だけど疑いを持ちつつも、それがどうしたと一方で胸を張ってみせる。
男なら好きな相手に対する保護欲も独占欲も支配欲もあってあたりまえじゃないか。
トージはいつでもどんなときでも、ケイが傷つかないように、万が一傷ついても無理に顔を上げなくてもいいように、ささやかなことでも心の底から笑えるように、そっと、でも強く抱きしめてくれる。
ケイだって同じくトージを守りたい、慰めたい。
愛しい相手が自分の縄張りにいる以上、安心しきってそこにいてほしいのだ。
目を見てくれないトージの唇を見つめる。
ケイのに比べると適度に厚みがあって、弾力も何気にちょうどいい。
何よりも女の子と違って口紅の膜を挟まずに味わえるところが気持ちいい。
あ、でもリップは塗ってほしい。
役者だからとかというよりも、ケイのために。
だってセクシーなのだ。
そう感じるのは同じ男だからなのか、それとも恋人の欲目か。
とにかくこの唇にはいつまでも「健康」で「元気」でいてほしい。
なんなら保険をかけてもいいくらいだが、それを言うと確実に白い目で見られる。
ついでにきっと「ただの唇だろ。

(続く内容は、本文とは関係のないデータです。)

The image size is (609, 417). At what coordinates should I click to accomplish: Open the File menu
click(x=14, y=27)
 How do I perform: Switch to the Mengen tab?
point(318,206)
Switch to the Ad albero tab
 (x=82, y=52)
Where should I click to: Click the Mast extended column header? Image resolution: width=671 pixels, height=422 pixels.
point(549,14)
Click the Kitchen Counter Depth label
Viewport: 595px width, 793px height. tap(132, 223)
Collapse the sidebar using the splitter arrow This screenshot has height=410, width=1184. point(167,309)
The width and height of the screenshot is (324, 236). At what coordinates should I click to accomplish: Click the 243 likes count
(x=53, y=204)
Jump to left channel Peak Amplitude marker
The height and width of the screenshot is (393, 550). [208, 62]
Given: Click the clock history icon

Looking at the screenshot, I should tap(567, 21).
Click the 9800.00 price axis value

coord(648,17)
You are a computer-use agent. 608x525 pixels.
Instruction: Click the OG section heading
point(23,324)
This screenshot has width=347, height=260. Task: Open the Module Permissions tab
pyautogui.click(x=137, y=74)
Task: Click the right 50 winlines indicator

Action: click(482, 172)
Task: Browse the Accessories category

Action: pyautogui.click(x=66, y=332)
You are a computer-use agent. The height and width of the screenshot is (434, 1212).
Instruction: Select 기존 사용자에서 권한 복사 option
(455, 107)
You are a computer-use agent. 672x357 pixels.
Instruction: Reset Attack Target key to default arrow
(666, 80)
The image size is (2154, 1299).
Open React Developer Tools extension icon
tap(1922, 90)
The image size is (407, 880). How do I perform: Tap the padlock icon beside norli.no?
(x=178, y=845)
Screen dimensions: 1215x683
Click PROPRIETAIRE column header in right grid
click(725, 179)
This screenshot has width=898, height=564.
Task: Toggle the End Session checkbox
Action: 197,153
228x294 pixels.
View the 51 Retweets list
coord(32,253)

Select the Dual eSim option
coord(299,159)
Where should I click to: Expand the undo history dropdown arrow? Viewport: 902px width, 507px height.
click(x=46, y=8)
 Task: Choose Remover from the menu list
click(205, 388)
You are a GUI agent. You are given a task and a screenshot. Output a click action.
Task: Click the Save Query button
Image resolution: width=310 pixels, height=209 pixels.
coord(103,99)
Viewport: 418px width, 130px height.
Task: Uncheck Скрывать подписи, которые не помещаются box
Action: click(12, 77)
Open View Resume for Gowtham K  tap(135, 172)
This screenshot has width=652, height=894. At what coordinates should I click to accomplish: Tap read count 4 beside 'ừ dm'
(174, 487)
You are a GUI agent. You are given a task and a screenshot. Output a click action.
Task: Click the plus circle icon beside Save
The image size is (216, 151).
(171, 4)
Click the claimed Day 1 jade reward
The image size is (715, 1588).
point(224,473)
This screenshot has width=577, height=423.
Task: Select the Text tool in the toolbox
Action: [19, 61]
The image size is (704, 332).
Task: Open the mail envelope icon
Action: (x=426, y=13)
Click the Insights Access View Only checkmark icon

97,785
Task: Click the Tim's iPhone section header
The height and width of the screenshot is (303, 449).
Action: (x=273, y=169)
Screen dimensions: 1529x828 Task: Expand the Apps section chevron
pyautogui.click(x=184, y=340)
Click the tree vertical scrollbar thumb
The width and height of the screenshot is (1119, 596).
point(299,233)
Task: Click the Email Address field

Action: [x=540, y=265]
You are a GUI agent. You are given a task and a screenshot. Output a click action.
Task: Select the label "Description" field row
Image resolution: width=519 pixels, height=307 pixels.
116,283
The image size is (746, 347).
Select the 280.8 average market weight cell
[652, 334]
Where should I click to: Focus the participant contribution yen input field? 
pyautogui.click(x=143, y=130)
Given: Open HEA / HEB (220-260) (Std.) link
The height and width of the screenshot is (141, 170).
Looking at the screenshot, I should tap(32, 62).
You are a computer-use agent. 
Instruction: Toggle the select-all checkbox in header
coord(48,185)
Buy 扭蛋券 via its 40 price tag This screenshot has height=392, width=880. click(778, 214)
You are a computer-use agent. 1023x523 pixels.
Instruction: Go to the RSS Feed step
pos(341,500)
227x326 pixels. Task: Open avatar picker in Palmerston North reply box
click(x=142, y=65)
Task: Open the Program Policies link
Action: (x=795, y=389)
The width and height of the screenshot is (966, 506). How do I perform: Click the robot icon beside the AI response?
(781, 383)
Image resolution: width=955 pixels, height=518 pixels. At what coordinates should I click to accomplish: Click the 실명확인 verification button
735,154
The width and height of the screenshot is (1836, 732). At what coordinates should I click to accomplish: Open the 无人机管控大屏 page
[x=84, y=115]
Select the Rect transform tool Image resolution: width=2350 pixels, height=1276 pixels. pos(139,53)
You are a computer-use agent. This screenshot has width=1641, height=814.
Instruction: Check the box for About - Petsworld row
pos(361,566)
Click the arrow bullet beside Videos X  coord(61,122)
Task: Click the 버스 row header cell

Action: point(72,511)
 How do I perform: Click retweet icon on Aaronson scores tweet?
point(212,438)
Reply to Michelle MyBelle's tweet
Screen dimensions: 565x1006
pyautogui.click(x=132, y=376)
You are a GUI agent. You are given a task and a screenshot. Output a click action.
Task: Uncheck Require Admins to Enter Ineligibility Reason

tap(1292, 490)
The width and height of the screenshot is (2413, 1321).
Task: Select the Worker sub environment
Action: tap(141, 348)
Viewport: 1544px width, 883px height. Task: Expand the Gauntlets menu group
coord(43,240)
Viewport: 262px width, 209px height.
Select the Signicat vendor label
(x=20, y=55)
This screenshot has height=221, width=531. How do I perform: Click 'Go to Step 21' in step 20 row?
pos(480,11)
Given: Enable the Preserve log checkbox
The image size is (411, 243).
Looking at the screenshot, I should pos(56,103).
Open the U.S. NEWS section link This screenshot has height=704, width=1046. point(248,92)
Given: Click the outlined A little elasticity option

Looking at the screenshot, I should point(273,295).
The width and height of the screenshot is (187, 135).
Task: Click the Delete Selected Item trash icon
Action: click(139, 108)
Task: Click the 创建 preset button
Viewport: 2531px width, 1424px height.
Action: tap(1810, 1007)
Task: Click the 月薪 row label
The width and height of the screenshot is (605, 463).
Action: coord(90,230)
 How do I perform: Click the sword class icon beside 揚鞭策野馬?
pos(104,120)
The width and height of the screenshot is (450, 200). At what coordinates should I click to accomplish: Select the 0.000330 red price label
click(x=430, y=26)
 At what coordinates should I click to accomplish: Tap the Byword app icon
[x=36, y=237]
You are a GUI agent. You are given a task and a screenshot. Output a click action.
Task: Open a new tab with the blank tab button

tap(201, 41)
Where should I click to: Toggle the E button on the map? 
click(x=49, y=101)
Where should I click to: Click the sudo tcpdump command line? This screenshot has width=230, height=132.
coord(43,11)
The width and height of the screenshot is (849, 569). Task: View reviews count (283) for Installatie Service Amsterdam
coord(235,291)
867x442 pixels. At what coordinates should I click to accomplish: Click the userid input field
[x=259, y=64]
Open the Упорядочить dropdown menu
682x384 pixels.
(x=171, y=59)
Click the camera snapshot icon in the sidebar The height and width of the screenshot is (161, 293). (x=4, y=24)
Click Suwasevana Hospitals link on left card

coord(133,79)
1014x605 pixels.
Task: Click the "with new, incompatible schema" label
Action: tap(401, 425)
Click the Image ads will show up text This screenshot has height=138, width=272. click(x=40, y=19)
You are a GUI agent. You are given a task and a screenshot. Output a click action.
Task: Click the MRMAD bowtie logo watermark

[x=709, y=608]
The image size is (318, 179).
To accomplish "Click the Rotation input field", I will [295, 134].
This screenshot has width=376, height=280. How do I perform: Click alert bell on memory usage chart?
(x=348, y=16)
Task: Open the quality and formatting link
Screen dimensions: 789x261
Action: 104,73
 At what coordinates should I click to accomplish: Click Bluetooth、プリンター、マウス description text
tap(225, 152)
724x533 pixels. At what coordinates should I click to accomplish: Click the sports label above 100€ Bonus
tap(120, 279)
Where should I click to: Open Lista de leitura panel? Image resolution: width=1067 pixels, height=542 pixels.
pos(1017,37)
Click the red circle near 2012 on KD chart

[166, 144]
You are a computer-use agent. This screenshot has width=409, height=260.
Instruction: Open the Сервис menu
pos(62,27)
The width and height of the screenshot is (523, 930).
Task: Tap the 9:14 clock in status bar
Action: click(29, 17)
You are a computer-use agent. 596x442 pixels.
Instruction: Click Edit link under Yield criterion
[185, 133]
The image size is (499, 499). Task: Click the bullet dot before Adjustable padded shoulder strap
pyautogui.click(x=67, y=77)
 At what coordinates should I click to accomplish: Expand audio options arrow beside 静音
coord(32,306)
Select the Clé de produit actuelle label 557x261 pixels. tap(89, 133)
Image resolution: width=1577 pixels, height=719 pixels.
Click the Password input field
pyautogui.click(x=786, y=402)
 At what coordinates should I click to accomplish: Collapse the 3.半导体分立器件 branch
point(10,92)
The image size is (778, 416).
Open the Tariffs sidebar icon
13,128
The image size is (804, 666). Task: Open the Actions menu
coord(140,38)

おまえにだってあるもんだ」とかなんとか、情緒のカケラもないことを言うに決まっている。
ただの唇。
そりゃそうだ。
ケイにだってある。
そりゃあるだろう。
でも、ただの唇なのに、それがトージのものだと思うと、えも知れぬ情念が湧き出でそうになる。身体の芯を熱くする何か抑えがたいものが、絶え間なくケイに訴えかけてくるのだ。
それのどこが「ただの唇」で「おまえにだってある」って言うのか、紋付き袴を着て正座して問いただしたい今日この頃ってヤツだ。
……ペロリと唇を舐めた。
キスしたい。
だってしょうがないじゃないか。
キスしたい。
したいもんはしたいんだから。
キスしたい。
そうして、した。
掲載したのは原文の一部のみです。